The Association for Independent Health Advice (UGB) even dedicated a whole special issue of its magazine “UGB-forum” to the carbohydrate and LC fairy tale with the title “Carbohydrate Controversy” (2018) – and the clear message: “Low-Carb Diets such as the Logi method, paleo or ketogenic diet are touted as health-promoting by numerous guide authors, in the media and on social networks. The current study situation does not provide any evidence that fewer carbohydrates would be health-promoting in the long term.”

In addition, individual researchers are also clearly raising their voices: Stefan Lorkowski, Head of Nutritional Biochemistry at the University of Jena, sees it this way: “It may be attractive, but it is naïve to believe that simply changing the ratio of carbohydrates and fats is sufficient. Rather, it depends on their nutritional quality and, above all, the energy balance” (“Ärzteblatt” 2019). Alfred Wirth, former President of the German Obesity Society, also confirms the last-mentioned key aspect in one of his specialist articles in 2018: “Almost all studies show that a low-carb diet is not superior and that the energy deficit in particular is decisive with regard to weight loss”.

Both Lorkowski and Wirth see the increase in LDL cholesterol in LC as critical to health, for Wirth the stimulation of pro-inflammatory (inflammation-promoting) factors is also critical in LC.

These LC-Contra statements could still fill pages (just like the LC-Pro studies, that’s the “beautiful” thing for all diet popes), but let’s leave it at that – although, let’s leave the ex- DGE President Helmut Heseker’s prognosis from 2019: “The low-carb diets that have been hyped for years are experiencing a situation where mass attraction and fascination are waning. The longstanding demonization of carbohydrates is suddenly exposed as a big mistake by trendsetters. Atkins, South Beach, Hollywood Star, Mayo, Logi and Paleo diets – evolution or Harvard – are not only exposed as ineffective, even worse: Instead, long-overlooked or denied side effects (e.g. bad breath, muscle cramps, nausea and headaches) to the fore”

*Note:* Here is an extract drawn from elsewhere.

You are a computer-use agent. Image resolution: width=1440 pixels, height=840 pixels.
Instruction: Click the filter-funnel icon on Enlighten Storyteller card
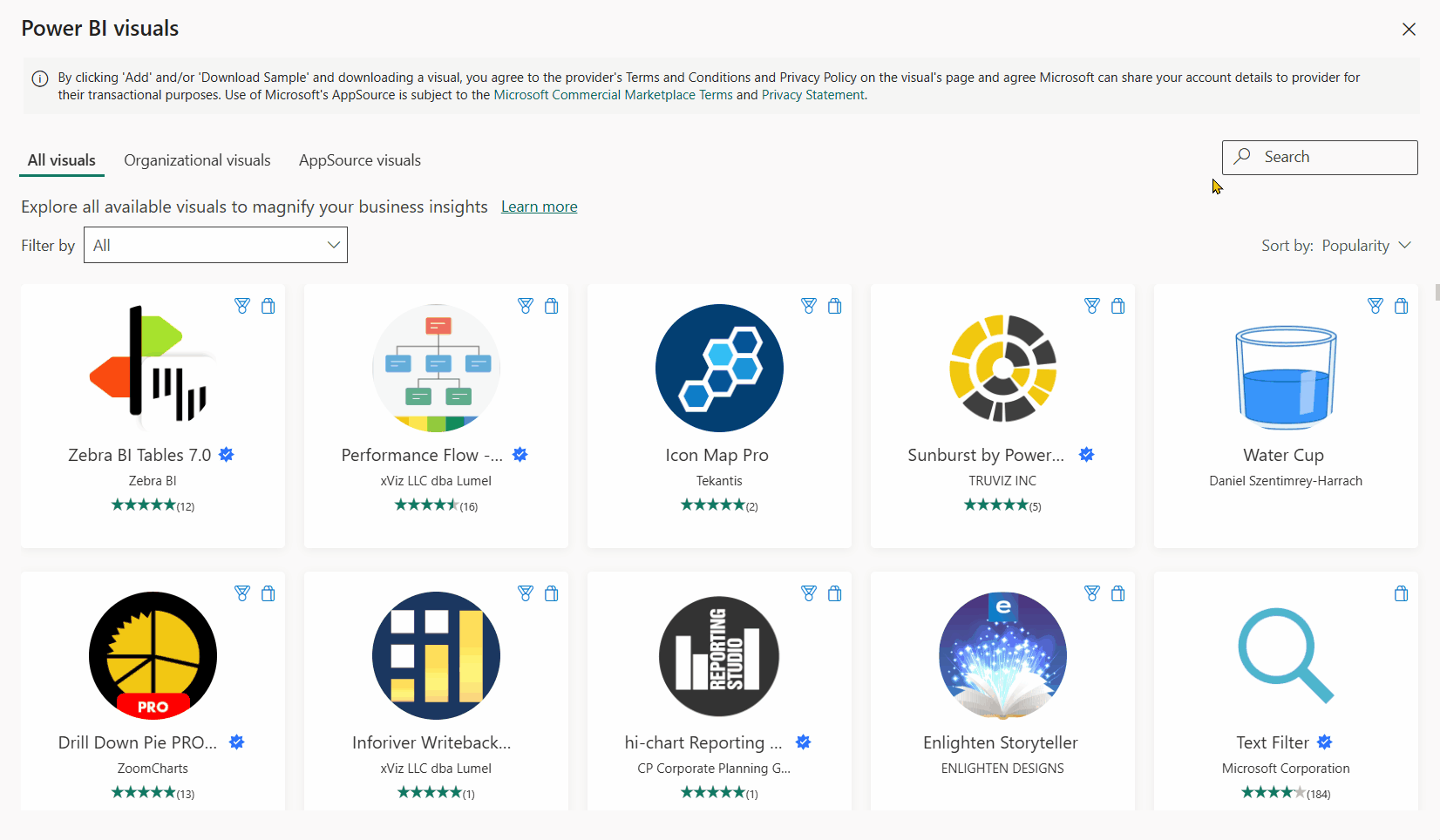[x=1091, y=593]
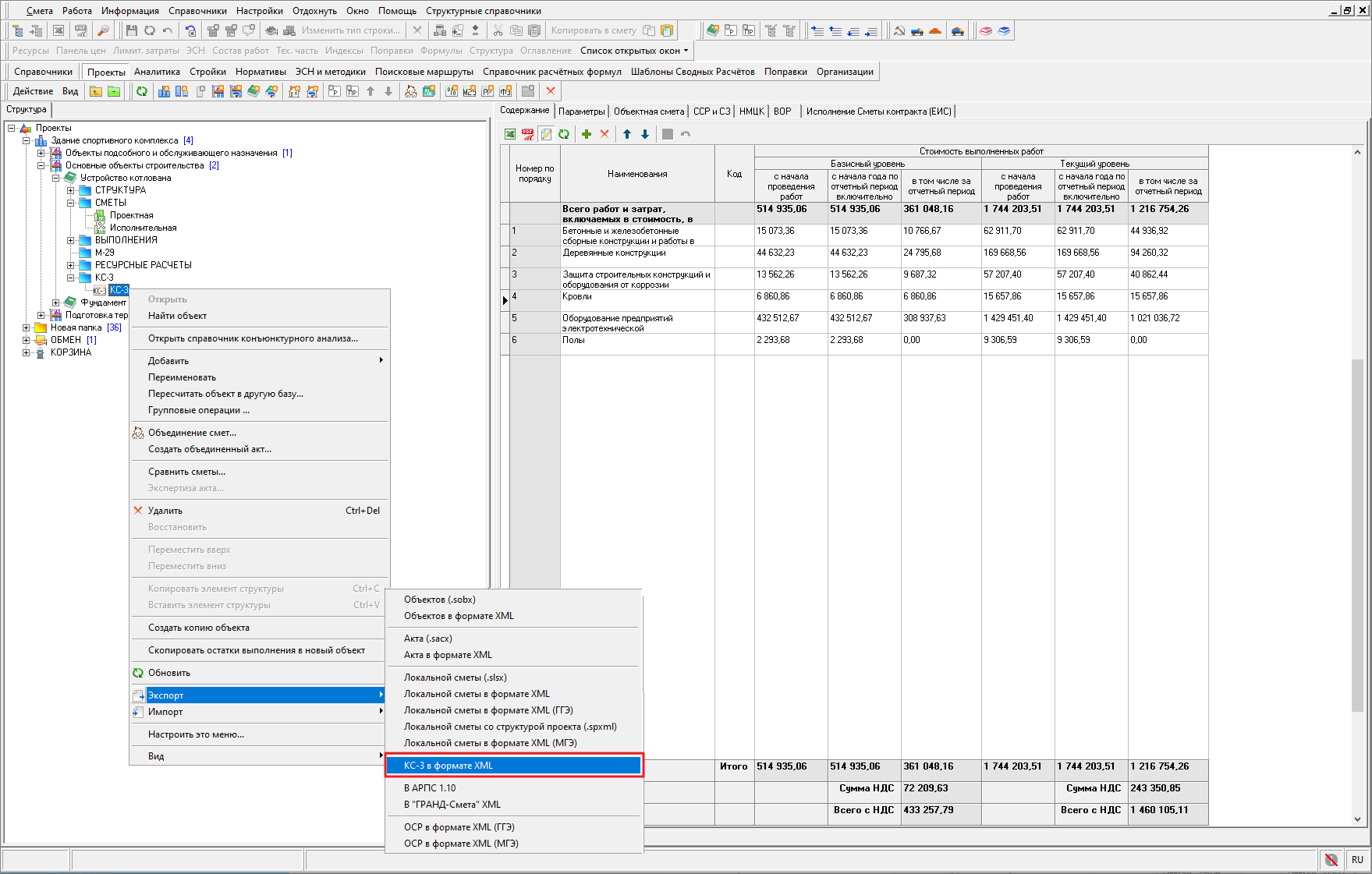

Basically, anyone can lose weight, it’s not really that difficult. But it is really difficult for most of the “short-term kilo lighter” to maintain their reduced new desired weight in the long term – and to stay slim. But how does that work? The “secret code in a nutshell” is: You have to find and follow your own, very personal path that suits you perfectly – and then consistently stay on it.

But this path may not be easy – but you will be lighter and relieved afterwards. You can already read about the cornerstones for a firm foundation of your new, slimmer self here:

One of them is: “Those who do without a lot must enjoy more!” Because real intuitive enjoyment without fear of (scientifically non-existent) unhealthy food is the elementary passe-partout for successful slimming.